Largest mechanical sorting plant in Brazil
Stadler recently signed an agreement with Orizon Valorização de Resíduos to build the largest mechanical sorting plant in Brazil. The agreement is of particular importance and aims to ensure the processing of 500,000 t/a of solid waste, in a country where the potential for recycling is growing.
The agreement is claimed to represent a technological breakthrough in the operations of the Jaboatão dos Guararapes Ecopark in Pernambuco, northeast Brazil, which will allow a greater reuse of recyclable waste. In 2020, the plant received 1.5 million tonnes, equivalent to the waste generated by 3.7 million people. This will be the largest mechanical sorting plant ever built in the Brazilian market. Stadlerv has designed and implemented the entire project with two overarching objectives: to modernise and to strengthen Orizon’s plant for the sorting process and select the recoverable products with highest value to serve increasingly demanding domestic and international markets.
Alexandre Citvaras, director of Business Development at Orizon Valorização de Resíduos, explains: “our biggest challenge has been to design a sorting process with proven technology that increases the efficiency of the waste treatment at the Jaboatão dos Guararapes Ecopark. With this machinery, we will achieve a sorting efficiency ranging from 75% to 85% of the economically viable recyclable material. It is a breakthrough in our operations, which have gained in productivity and will play a key environmental role by returning materials to the production chain, helping to move us towards a true circular economy.”
At the new sorting plant, 150 people will be employed, who will carry out this work in the project, which will start its operation in 2022.
This plant has been designed to process a large volume of material with initial separation of the coarse and heavy fraction through mechanical sorting and final separation of the fines by hand. In addition, the plant layout already envisages the possibility of extending the line to increase its capacity, as well as increasing the automation of its processes.
Orizon Valorização de Resíduos operates 5 ecoparks in Brazil, and its waste management and processing facilities receive approximately 4.6 million t/a of waste, serving approximately 20 million people and more than 500 business customers. Because of the efficiency and prominence of the new plant, the project will be replicated in the future in the rest of the company’s facilities throughout the country.

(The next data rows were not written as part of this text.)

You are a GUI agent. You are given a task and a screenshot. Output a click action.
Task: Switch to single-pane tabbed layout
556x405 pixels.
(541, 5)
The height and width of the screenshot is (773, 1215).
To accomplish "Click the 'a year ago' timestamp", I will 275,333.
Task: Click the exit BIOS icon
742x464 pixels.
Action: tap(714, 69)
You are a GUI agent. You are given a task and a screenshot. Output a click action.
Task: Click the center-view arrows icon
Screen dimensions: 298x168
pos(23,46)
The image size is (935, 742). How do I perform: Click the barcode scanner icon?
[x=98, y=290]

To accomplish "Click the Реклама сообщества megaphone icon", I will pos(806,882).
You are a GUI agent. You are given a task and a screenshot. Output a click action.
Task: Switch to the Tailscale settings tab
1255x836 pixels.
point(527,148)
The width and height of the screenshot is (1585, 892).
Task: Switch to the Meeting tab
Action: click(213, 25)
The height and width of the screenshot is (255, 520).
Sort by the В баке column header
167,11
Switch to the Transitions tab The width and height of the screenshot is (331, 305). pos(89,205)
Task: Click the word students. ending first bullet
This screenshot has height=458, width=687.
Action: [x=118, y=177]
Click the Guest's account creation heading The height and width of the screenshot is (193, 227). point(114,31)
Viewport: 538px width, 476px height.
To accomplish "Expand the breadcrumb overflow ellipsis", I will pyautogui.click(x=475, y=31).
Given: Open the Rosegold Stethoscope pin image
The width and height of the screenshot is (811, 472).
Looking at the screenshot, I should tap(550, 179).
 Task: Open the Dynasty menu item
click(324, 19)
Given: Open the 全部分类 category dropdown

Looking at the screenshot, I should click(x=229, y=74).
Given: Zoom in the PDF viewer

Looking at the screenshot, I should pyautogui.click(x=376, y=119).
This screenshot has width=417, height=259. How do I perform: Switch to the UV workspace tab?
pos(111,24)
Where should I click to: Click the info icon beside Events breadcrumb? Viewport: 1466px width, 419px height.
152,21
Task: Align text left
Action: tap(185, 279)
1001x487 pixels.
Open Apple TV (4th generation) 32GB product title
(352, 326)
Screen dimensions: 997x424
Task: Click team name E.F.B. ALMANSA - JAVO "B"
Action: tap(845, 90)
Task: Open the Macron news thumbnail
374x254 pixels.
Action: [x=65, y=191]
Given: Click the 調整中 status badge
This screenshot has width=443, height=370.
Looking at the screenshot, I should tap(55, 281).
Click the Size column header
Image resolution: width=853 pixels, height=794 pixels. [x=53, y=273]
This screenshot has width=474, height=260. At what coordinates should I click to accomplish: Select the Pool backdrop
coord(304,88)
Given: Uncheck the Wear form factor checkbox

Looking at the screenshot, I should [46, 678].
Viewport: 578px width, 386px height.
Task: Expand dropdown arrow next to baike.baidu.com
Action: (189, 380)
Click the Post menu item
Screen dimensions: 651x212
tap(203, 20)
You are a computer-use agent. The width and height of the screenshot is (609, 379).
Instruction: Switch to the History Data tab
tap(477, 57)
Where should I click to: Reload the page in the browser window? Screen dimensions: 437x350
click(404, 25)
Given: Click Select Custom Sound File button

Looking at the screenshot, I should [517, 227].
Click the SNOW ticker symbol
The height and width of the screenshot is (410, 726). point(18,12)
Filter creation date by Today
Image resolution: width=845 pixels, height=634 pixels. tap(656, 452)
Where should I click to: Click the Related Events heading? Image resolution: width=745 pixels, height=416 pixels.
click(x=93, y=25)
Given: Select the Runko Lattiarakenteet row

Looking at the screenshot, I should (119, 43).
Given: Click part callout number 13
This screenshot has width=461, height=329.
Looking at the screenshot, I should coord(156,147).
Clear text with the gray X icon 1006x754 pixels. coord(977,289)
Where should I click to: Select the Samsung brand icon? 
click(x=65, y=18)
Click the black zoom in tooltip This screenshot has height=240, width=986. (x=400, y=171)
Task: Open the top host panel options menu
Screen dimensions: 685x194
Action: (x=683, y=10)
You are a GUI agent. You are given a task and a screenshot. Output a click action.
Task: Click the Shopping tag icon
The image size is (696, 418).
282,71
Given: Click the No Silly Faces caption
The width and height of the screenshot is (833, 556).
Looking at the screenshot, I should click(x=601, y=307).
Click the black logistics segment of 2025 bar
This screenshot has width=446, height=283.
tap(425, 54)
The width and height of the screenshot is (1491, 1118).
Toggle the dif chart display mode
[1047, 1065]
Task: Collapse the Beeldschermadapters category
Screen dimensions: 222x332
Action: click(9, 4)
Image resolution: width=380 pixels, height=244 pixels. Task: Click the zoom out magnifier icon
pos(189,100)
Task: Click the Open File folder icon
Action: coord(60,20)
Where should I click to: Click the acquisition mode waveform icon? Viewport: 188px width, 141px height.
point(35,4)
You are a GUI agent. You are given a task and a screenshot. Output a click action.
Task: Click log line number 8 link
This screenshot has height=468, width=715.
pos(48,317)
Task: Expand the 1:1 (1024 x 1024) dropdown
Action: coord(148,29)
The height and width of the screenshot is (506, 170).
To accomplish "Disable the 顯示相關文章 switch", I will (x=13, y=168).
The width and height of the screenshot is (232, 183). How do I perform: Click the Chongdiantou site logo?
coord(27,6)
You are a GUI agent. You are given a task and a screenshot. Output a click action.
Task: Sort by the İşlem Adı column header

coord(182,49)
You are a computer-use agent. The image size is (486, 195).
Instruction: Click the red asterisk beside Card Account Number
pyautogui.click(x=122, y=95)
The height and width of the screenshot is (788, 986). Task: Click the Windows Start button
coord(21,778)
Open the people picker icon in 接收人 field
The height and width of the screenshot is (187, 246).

The Brazilian market has very specific characteristics, detailed analysis of the individual cases is needed before presenting a solution to customers. According to André Galuppo, project supervisor at Stadler Latam, “Stadler always seeks to develop products, methodologies and ideas that are specific to the Brazilian reality. We don’t “copy and paste” projects from Europe. The objective is to develop projects, studies and work focused on Brazilian waste and business model. This technical and intellectual development will be used in Brazil and for Brazil, benefiting the entire market.”